🤖 AI Summary
This study addresses the inefficiency caused by excessively long clinical narratives in electronic health records—particularly in population-scale longitudinal analyses, where individual patient records often exceed 400,000 tokens. We formally define and isolate the “verbose context problem” specific to medical settings. To this end, we introduce PopMedQA, a benchmark for evaluating model reasoning over longitudinal population-level medical records, and develop the neopatient library to generate controllable synthetic patient histories.

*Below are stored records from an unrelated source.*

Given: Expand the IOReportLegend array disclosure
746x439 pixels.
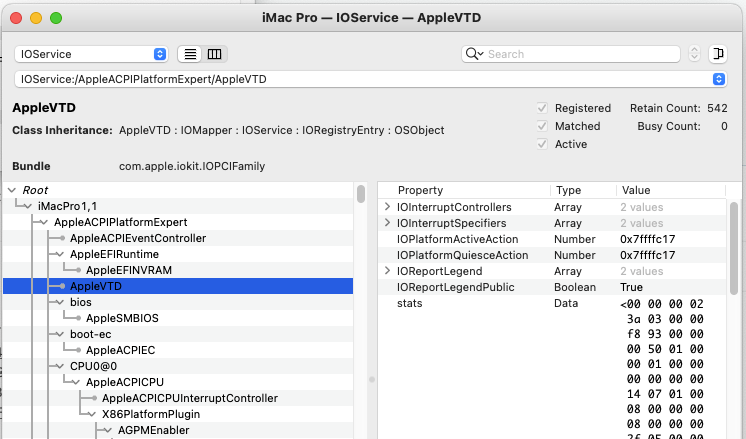Looking at the screenshot, I should [x=387, y=271].
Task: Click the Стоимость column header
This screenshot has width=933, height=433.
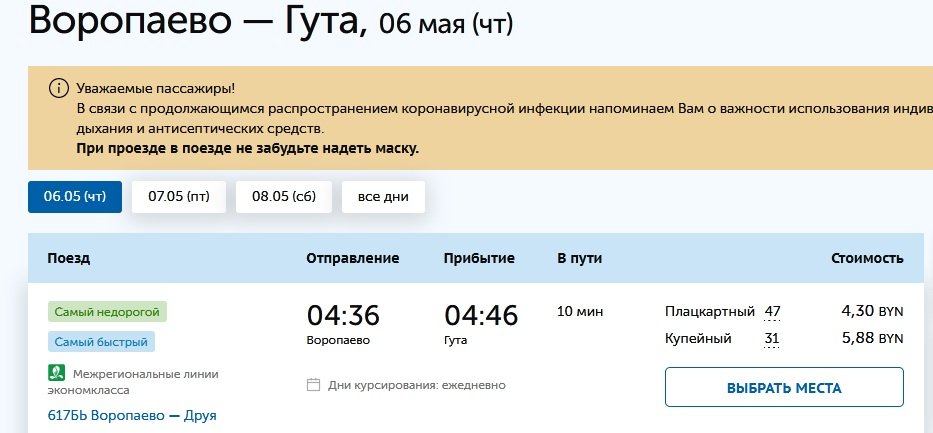Action: point(867,258)
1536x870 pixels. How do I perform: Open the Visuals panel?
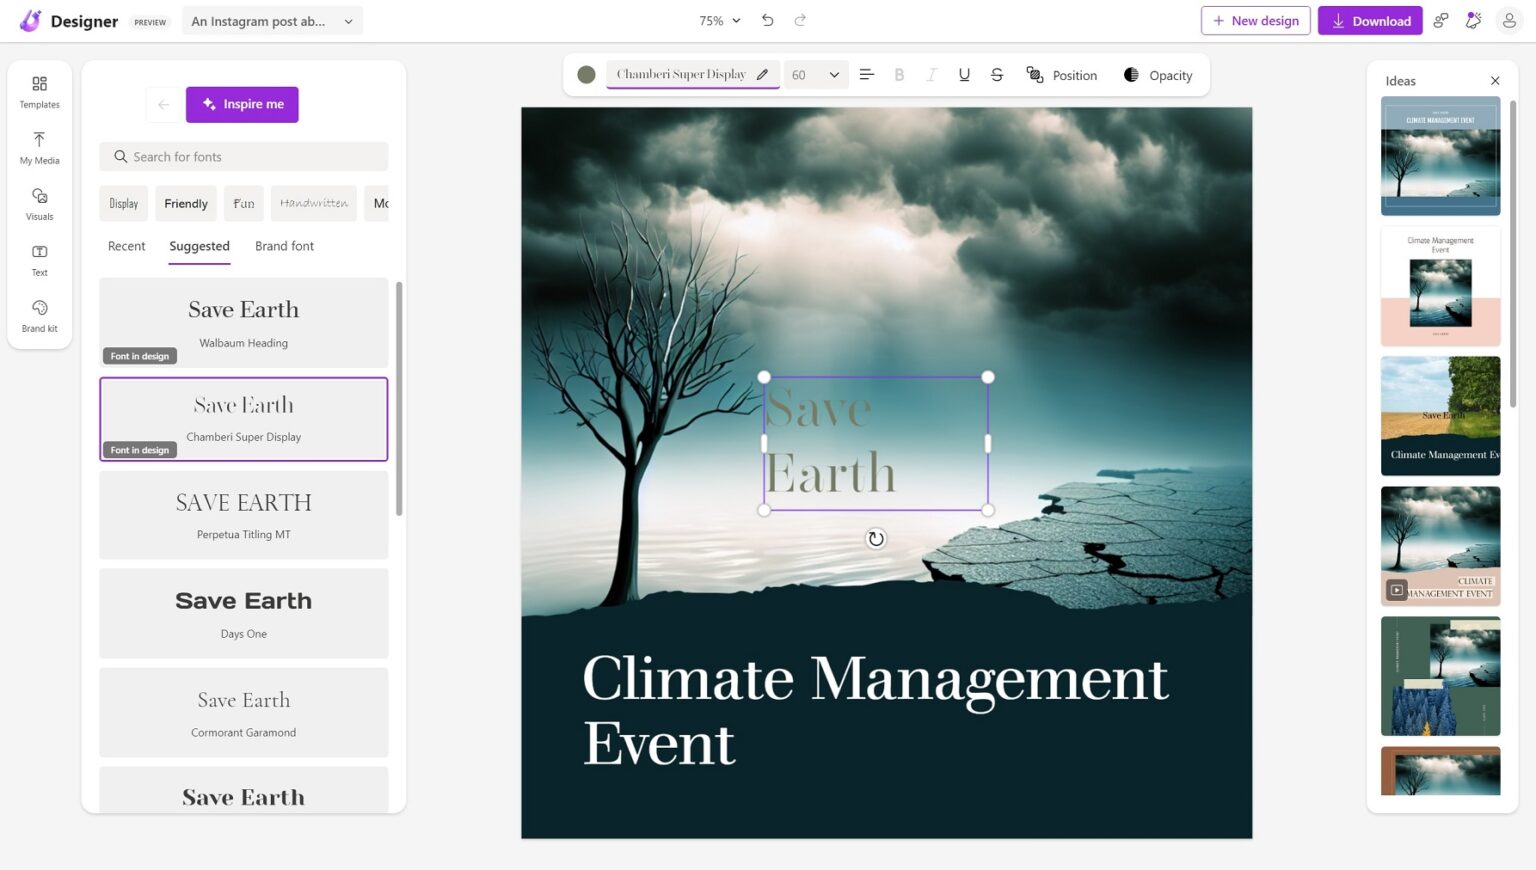point(39,204)
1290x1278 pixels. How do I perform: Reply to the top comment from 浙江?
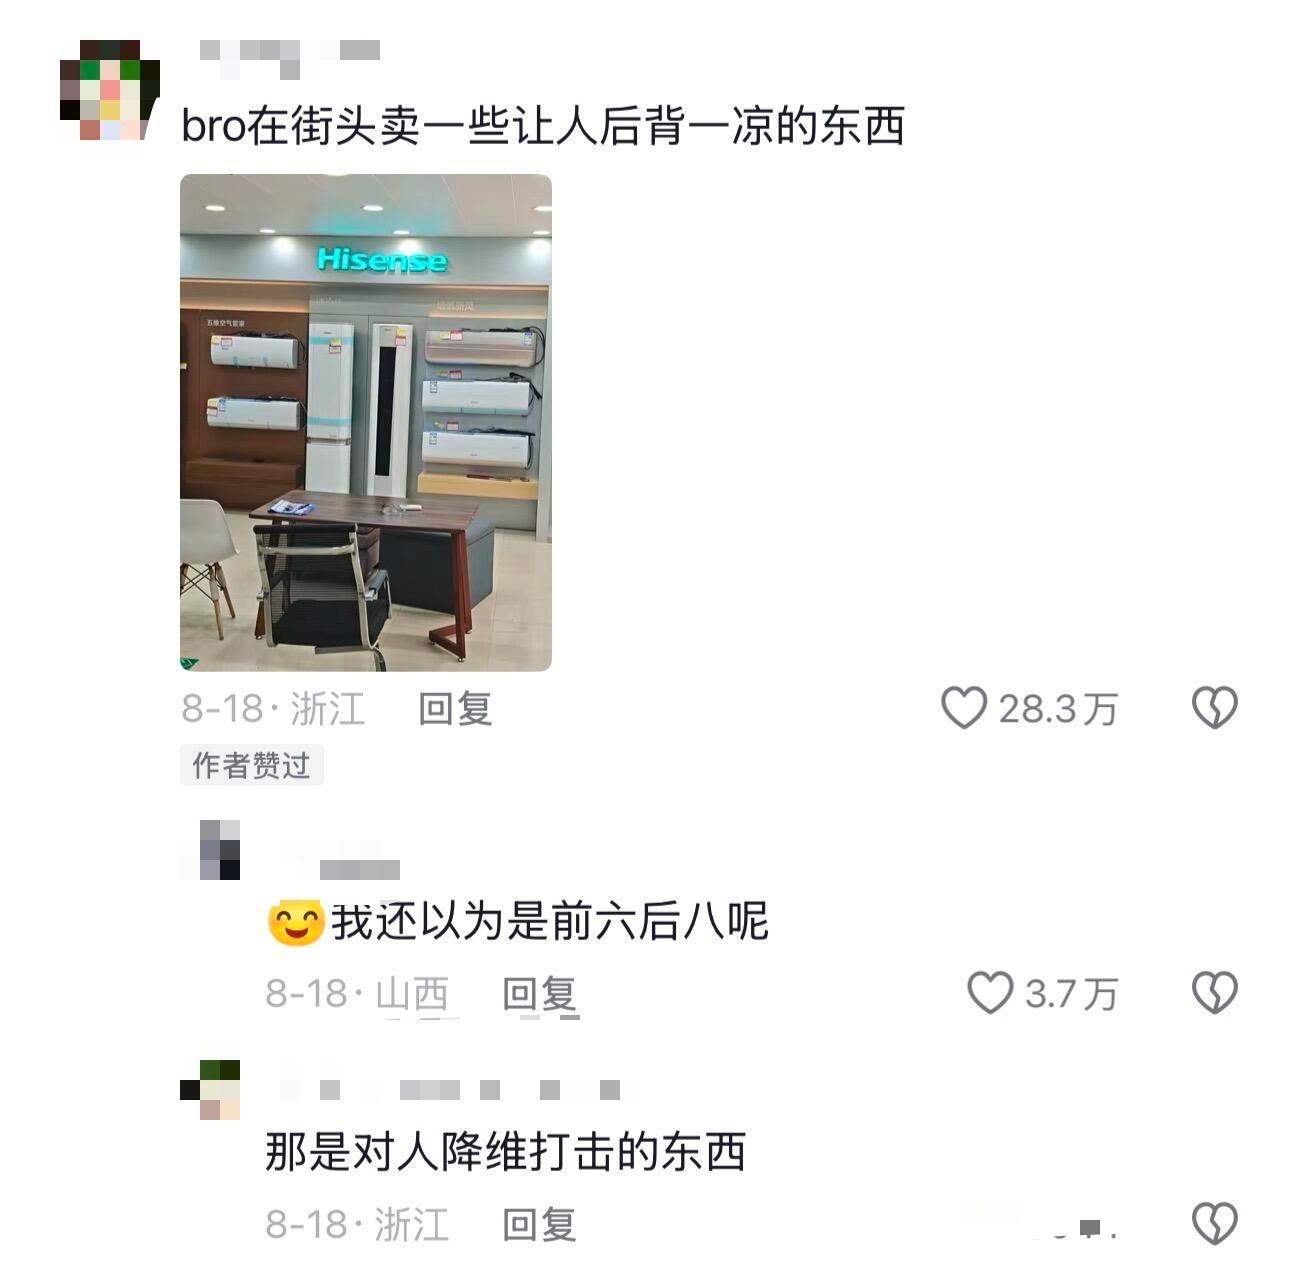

Using these resources, we systematically assess prompting strategies, context compression techniques, and agent-driven task decomposition. Our experiments reveal that general-purpose approaches yield limited gains, whereas input optimization incorporating medical structural priors substantially improves performance, thereby validating the efficacy of domain-specific benchmarks and synthetic data frameworks for scalable medical reasoning.
📝 Abstract
The verbose context problem occurs when structured concepts have token-inefficient textual representations. This bottleneck is acute in population health: cohort-level analysis of longitudinal patient records requires reasoning over thousands of medically-coded events, often exceeding 400K tokens in total. We present PopMedQA, a benchmark isolating this problem through computational tasks on groups of longitudinal patient records. We construct the benchmark using neopatient, a new library for language-controlled generation of artificial patient records. Through extensive ablations -- including prompting strategies, prompt compression, and agentic decomposition -- we find that domain-independent methods fail to alleviate the verbose context problem. There remains significant opportunity to exploit domain-specific structure in language model inputs for population-scale reasoning.